• _Task goal_
Your task is to copy every line of this material exactly.

[[ Given data, beginning ]]

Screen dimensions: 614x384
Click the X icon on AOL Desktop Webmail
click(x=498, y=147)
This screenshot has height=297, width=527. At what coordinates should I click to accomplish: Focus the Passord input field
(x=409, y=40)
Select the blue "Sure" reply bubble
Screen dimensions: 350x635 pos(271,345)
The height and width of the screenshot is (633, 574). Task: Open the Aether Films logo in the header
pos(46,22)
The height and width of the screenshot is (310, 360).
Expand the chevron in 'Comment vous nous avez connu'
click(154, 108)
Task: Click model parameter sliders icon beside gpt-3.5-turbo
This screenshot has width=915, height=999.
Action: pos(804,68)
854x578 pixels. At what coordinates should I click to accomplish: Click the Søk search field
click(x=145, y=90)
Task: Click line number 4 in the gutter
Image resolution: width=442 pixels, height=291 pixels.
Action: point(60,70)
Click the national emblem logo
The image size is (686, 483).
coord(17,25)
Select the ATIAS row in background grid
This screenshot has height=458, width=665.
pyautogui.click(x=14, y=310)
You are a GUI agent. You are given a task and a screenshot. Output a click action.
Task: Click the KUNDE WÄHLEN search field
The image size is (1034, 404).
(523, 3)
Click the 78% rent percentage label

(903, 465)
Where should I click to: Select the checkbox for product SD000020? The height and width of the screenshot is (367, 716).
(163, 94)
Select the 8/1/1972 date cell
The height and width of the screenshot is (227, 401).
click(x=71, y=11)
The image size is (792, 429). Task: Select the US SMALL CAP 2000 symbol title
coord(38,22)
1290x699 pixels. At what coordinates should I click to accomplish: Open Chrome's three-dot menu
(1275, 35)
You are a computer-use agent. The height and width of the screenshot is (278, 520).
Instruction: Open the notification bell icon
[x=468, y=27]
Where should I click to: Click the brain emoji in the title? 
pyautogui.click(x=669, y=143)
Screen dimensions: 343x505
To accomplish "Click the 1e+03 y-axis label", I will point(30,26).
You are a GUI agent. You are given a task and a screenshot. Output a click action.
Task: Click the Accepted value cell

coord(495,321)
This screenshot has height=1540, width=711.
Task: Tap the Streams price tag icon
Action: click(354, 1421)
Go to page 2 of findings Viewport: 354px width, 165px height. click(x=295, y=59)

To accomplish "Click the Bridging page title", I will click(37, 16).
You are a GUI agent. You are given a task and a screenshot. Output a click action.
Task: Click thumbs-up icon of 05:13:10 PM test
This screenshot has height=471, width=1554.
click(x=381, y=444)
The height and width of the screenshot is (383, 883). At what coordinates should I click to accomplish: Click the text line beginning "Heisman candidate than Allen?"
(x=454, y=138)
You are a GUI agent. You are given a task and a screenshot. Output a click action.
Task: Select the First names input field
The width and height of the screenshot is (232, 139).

[[ Given data, end ]]

• _Solution to this problem_
Screen dimensions: 614x384
Click the X icon on AOL Desktop Webmail
click(x=498, y=147)
This screenshot has height=297, width=527. At what coordinates should I click to accomplish: Focus the Passord input field
(x=409, y=40)
Select the blue "Sure" reply bubble
Screen dimensions: 350x635 pos(271,345)
The height and width of the screenshot is (633, 574). Task: Open the Aether Films logo in the header
pos(46,22)
The height and width of the screenshot is (310, 360).
Expand the chevron in 'Comment vous nous avez connu'
click(154, 108)
Task: Click model parameter sliders icon beside gpt-3.5-turbo
This screenshot has width=915, height=999.
Action: pos(804,68)
854x578 pixels. At what coordinates should I click to accomplish: Click the Søk search field
click(x=145, y=90)
Task: Click line number 4 in the gutter
Image resolution: width=442 pixels, height=291 pixels.
Action: point(60,70)
Click the national emblem logo
The image size is (686, 483).
coord(17,25)
Select the ATIAS row in background grid
This screenshot has height=458, width=665.
pyautogui.click(x=14, y=310)
You are a GUI agent. You are given a task and a screenshot. Output a click action.
Task: Click the KUNDE WÄHLEN search field
The image size is (1034, 404).
(523, 3)
Click the 78% rent percentage label

(903, 465)
Where should I click to: Select the checkbox for product SD000020? The height and width of the screenshot is (367, 716).
(163, 94)
Select the 8/1/1972 date cell
The height and width of the screenshot is (227, 401).
click(x=71, y=11)
The image size is (792, 429). Task: Select the US SMALL CAP 2000 symbol title
coord(38,22)
1290x699 pixels. At what coordinates should I click to accomplish: Open Chrome's three-dot menu
(1275, 35)
You are a computer-use agent. The height and width of the screenshot is (278, 520).
Instruction: Open the notification bell icon
[x=468, y=27]
Where should I click to: Click the brain emoji in the title? 
pyautogui.click(x=669, y=143)
Screen dimensions: 343x505
To accomplish "Click the 1e+03 y-axis label", I will point(30,26).
You are a GUI agent. You are given a task and a screenshot. Output a click action.
Task: Click the Accepted value cell

coord(495,321)
This screenshot has height=1540, width=711.
Task: Tap the Streams price tag icon
Action: click(354, 1421)
Go to page 2 of findings Viewport: 354px width, 165px height. click(x=295, y=59)

To accomplish "Click the Bridging page title", I will click(37, 16).
You are a GUI agent. You are given a task and a screenshot. Output a click action.
Task: Click thumbs-up icon of 05:13:10 PM test
This screenshot has height=471, width=1554.
click(x=381, y=444)
The height and width of the screenshot is (383, 883). At what coordinates should I click to accomplish: Click the text line beginning "Heisman candidate than Allen?"
(x=454, y=138)
You are a GUI agent. You are given a task and a screenshot. Output a click action.
Task: Select the First names input field
The width and height of the screenshot is (232, 139).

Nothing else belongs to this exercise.